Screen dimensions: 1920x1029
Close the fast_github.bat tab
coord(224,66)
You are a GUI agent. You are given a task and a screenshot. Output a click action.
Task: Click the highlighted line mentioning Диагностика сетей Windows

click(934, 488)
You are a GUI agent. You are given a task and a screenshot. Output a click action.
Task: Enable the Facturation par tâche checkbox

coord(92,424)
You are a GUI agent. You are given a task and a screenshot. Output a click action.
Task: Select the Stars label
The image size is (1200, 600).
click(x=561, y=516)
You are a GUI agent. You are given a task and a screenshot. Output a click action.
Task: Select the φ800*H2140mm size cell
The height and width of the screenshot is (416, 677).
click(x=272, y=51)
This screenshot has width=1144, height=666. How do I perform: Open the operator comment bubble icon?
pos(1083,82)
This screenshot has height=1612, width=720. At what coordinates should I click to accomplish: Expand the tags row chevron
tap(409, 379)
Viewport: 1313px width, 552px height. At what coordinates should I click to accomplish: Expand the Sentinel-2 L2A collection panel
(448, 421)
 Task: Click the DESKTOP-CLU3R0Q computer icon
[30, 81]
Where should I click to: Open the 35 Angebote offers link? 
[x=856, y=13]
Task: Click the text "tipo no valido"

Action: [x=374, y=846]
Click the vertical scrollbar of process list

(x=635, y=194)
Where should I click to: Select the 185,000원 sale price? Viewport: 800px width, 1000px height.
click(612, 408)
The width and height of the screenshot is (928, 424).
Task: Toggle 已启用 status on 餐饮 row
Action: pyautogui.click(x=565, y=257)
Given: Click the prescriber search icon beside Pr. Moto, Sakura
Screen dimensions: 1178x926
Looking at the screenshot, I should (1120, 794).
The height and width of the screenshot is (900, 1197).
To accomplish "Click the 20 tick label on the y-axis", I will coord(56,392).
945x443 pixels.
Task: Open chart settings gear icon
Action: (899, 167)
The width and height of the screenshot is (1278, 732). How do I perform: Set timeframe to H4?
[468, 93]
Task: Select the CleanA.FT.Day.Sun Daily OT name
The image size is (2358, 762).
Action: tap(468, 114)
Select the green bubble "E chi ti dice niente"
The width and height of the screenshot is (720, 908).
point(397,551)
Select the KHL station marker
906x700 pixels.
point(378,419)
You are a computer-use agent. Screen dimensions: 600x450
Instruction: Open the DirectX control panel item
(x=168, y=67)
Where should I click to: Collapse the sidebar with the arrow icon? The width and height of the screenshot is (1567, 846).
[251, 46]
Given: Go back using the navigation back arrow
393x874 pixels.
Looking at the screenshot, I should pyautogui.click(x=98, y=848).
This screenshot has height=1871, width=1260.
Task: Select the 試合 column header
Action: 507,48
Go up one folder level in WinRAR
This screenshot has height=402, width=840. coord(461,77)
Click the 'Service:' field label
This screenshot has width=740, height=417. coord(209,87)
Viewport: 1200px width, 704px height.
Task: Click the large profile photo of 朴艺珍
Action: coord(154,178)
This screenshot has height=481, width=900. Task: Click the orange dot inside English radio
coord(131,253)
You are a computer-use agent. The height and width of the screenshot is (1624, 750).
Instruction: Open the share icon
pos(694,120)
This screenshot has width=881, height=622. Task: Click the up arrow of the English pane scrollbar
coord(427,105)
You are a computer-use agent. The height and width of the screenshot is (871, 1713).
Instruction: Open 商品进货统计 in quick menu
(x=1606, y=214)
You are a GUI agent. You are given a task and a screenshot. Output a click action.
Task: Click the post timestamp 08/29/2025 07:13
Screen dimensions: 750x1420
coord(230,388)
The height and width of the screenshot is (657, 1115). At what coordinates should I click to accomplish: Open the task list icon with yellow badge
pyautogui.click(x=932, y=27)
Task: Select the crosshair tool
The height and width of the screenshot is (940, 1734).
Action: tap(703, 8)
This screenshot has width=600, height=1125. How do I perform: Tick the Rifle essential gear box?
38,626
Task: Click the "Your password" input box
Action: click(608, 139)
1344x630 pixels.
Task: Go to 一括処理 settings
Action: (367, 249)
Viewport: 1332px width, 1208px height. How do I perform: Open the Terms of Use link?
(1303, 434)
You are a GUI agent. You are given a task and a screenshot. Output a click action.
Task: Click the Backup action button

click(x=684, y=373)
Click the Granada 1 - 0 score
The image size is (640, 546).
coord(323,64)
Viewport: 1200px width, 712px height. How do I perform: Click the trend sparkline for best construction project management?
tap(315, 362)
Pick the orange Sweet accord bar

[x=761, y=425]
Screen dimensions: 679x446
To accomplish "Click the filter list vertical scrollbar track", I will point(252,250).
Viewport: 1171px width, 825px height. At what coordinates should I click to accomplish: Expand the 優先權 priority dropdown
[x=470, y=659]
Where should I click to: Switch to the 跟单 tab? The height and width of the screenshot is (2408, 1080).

----------

Assignment - Set down every entry once more, exactly as it was written above.

Solution -
Screen dimensions: 1920x1029
Close the fast_github.bat tab
coord(224,66)
You are a GUI agent. You are given a task and a screenshot. Output a click action.
Task: Click the highlighted line mentioning Диагностика сетей Windows

click(934, 488)
You are a GUI agent. You are given a task and a screenshot. Output a click action.
Task: Enable the Facturation par tâche checkbox

coord(92,424)
You are a GUI agent. You are given a task and a screenshot. Output a click action.
Task: Select the Stars label
The image size is (1200, 600).
click(x=561, y=516)
You are a GUI agent. You are given a task and a screenshot. Output a click action.
Task: Select the φ800*H2140mm size cell
The height and width of the screenshot is (416, 677).
click(x=272, y=51)
This screenshot has width=1144, height=666. How do I perform: Open the operator comment bubble icon?
pos(1083,82)
This screenshot has height=1612, width=720. At what coordinates should I click to accomplish: Expand the tags row chevron
tap(409, 379)
Viewport: 1313px width, 552px height. At what coordinates should I click to accomplish: Expand the Sentinel-2 L2A collection panel
(448, 421)
 Task: Click the DESKTOP-CLU3R0Q computer icon
[30, 81]
Where should I click to: Open the 35 Angebote offers link? 
[x=856, y=13]
Task: Click the text "tipo no valido"

Action: [x=374, y=846]
Click the vertical scrollbar of process list

(x=635, y=194)
Where should I click to: Select the 185,000원 sale price? Viewport: 800px width, 1000px height.
click(612, 408)
The width and height of the screenshot is (928, 424).
Task: Toggle 已启用 status on 餐饮 row
Action: pyautogui.click(x=565, y=257)
Given: Click the prescriber search icon beside Pr. Moto, Sakura
Screen dimensions: 1178x926
Looking at the screenshot, I should (1120, 794).
The height and width of the screenshot is (900, 1197).
To accomplish "Click the 20 tick label on the y-axis", I will coord(56,392).
945x443 pixels.
Task: Open chart settings gear icon
Action: (899, 167)
The width and height of the screenshot is (1278, 732). How do I perform: Set timeframe to H4?
[468, 93]
Task: Select the CleanA.FT.Day.Sun Daily OT name
The image size is (2358, 762).
Action: tap(468, 114)
Select the green bubble "E chi ti dice niente"
The width and height of the screenshot is (720, 908).
point(397,551)
Select the KHL station marker
906x700 pixels.
point(378,419)
You are a computer-use agent. Screen dimensions: 600x450
Instruction: Open the DirectX control panel item
(x=168, y=67)
Where should I click to: Collapse the sidebar with the arrow icon? The width and height of the screenshot is (1567, 846).
[251, 46]
Given: Go back using the navigation back arrow
393x874 pixels.
Looking at the screenshot, I should pyautogui.click(x=98, y=848).
This screenshot has height=1871, width=1260.
Task: Select the 試合 column header
Action: 507,48
Go up one folder level in WinRAR
This screenshot has height=402, width=840. coord(461,77)
Click the 'Service:' field label
This screenshot has width=740, height=417. coord(209,87)
Viewport: 1200px width, 704px height.
Task: Click the large profile photo of 朴艺珍
Action: coord(154,178)
This screenshot has height=481, width=900. Task: Click the orange dot inside English radio
coord(131,253)
You are a computer-use agent. The height and width of the screenshot is (1624, 750).
Instruction: Open the share icon
pos(694,120)
This screenshot has width=881, height=622. Task: Click the up arrow of the English pane scrollbar
coord(427,105)
You are a computer-use agent. The height and width of the screenshot is (871, 1713).
Instruction: Open 商品进货统计 in quick menu
(x=1606, y=214)
You are a GUI agent. You are given a task and a screenshot. Output a click action.
Task: Click the post timestamp 08/29/2025 07:13
Screen dimensions: 750x1420
coord(230,388)
The height and width of the screenshot is (657, 1115). At what coordinates should I click to accomplish: Open the task list icon with yellow badge
pyautogui.click(x=932, y=27)
Task: Select the crosshair tool
The height and width of the screenshot is (940, 1734).
Action: tap(703, 8)
This screenshot has width=600, height=1125. How do I perform: Tick the Rifle essential gear box?
38,626
Task: Click the "Your password" input box
Action: click(608, 139)
1344x630 pixels.
Task: Go to 一括処理 settings
Action: (367, 249)
Viewport: 1332px width, 1208px height. How do I perform: Open the Terms of Use link?
(1303, 434)
You are a GUI agent. You are given a task and a screenshot. Output a click action.
Task: Click the Backup action button

click(x=684, y=373)
Click the Granada 1 - 0 score
The image size is (640, 546).
coord(323,64)
Viewport: 1200px width, 712px height. How do I perform: Click the trend sparkline for best construction project management?
tap(315, 362)
Pick the orange Sweet accord bar

[x=761, y=425]
Screen dimensions: 679x446
To accomplish "Click the filter list vertical scrollbar track", I will point(252,250).
Viewport: 1171px width, 825px height. At what coordinates should I click to accomplish: Expand the 優先權 priority dropdown
[x=470, y=659]
Where should I click to: Switch to the 跟单 tab? The height and width of the screenshot is (2408, 1080).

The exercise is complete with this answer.